And here is a Grauniad piece about Evony. It seems that their dodginess goes well beyond patronisingly pornographic ad campaigns, and extends its slimy tentacles into everything from spamming blog comments to gold-farming and gouging their clientele (the "suckers", as I believe the technical term is) to lifting text and graphics from existing games. These people, it seems, have more contempt for their user base than MySpace.
And as if bad advertising and tenuous intellectual property were not enough, the game is also under fire for its business model – a system that seems intent on getting players to spend as much money as possible. Players are encouraged to buy in-game extras to speed their progress – but the confusing way the game prices its add-ons means that many users may not realise that a simple action, such as sending a message to another player, can cost 15p a time.
It turns out that the site's backers are equally unpopular. Evony is the product of Universal Multiplayer Game Entertainment (UMGE), a developer linked to a Chinese gold-farming operation called WoWMine. That site has also come in for regular criticism, but the real kicker comes with the news that the company's owners are being sued by Microsoft over allegations of click fraud.

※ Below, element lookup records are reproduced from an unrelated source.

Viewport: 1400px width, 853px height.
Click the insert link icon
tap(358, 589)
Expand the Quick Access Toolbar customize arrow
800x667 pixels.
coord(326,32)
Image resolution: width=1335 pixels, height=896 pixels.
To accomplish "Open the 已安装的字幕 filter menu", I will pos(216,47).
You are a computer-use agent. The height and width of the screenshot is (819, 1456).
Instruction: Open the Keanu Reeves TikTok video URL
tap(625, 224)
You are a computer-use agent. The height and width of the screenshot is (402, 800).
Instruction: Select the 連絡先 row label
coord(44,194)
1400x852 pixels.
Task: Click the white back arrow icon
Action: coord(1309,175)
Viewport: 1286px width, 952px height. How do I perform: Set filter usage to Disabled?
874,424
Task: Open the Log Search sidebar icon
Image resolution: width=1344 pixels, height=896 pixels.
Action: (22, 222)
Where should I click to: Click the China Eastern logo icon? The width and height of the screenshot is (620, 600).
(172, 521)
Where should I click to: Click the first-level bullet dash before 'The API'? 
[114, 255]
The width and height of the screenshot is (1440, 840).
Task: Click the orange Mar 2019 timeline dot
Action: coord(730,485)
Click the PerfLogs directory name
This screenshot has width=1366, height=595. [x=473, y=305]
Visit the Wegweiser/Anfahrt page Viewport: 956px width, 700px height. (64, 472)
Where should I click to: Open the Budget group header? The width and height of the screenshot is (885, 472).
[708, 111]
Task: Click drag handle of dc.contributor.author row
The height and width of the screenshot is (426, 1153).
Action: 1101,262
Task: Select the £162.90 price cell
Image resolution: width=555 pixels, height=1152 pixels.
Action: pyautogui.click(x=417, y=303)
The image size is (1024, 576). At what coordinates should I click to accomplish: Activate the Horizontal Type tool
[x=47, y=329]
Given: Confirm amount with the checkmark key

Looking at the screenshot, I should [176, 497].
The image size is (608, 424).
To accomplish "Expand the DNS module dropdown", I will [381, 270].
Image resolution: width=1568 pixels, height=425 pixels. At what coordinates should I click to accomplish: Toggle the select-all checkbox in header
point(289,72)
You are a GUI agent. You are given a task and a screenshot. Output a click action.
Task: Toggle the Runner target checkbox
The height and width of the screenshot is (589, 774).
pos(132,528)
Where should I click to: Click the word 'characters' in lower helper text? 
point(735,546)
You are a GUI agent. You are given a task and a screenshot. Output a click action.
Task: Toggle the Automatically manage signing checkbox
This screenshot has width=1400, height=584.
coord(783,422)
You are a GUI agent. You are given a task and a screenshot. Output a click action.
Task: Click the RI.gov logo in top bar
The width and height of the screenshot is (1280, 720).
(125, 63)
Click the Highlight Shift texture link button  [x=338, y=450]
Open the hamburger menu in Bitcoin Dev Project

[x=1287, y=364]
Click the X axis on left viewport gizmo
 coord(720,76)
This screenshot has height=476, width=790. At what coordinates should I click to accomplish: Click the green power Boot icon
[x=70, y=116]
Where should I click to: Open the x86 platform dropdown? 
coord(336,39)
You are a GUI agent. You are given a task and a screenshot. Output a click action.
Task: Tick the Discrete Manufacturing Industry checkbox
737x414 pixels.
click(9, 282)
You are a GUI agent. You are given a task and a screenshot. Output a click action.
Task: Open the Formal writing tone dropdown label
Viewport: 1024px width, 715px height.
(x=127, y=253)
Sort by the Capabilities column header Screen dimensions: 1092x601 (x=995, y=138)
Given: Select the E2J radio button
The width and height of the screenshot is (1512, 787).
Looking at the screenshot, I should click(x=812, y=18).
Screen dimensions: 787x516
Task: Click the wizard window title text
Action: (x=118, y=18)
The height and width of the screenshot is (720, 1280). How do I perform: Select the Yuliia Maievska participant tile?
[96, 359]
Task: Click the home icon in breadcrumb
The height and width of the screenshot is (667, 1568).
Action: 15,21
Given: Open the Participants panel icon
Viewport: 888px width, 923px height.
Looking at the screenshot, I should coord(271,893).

"The seeds of ... Evonymus are nauseous, and said to be purgative and emetic; sheep are said to be poisoned by them." from The Vegetable Kingdom by John Lindley, 1853, p.587
Greg: isn't there an extra dimension of cynicism involved in Evony? Judging by the coverage, the company doesn't have anyone in a decision-making position who is passionate about gaming or playability, but is entirely a cynical operation to produce a game-like object optimised for fleecing suckers at the lowest possible cost (including ripping off artwork and text wholesale from other games), without any thought being given to the user experience and long-term staying power. In contrast, I imagine that there'd be quite a few people at the World of Warcraft company who would be interested in gaming and game design.
Evony does look like a scam, but I must say that the practice of putting unrelated models on game boxes is quite common in among Chinese game developers (example here: http://www.iplayer.com.tw/3k/2008-08-07-11-46-36/2008-08-22-08-52-51/80-saleproduct/1257-online.html ). It's idiotic, but it works reasonably well, and some of the models end up becoming minor celebrities.
I've been seeing those ads and thought they were so horrendous they must be a send-up. That medieval wench character with her top half off saying "Play now, my lord" or whatever, made me think: how stupid do they think gamers are? And their other clumsily-concealed acts of dodginess listed above: really, how lossy do they consider their target audience? But now I wonder if what they are doing is merely a more extreme form of the practices that most online games, and especially MMORPGs, engage in. I mean, this is basically a genre of entertainment, quite blatantly aimed at young males without a sex/social life, which takes their time and money in return for a flimsy power fantasy. (Of course most forms of entertainment do something like this.) Is the rest of the industry coming down on Evony's heads because the clumsiness of their efforts focuses attention on what the rest of them are up to?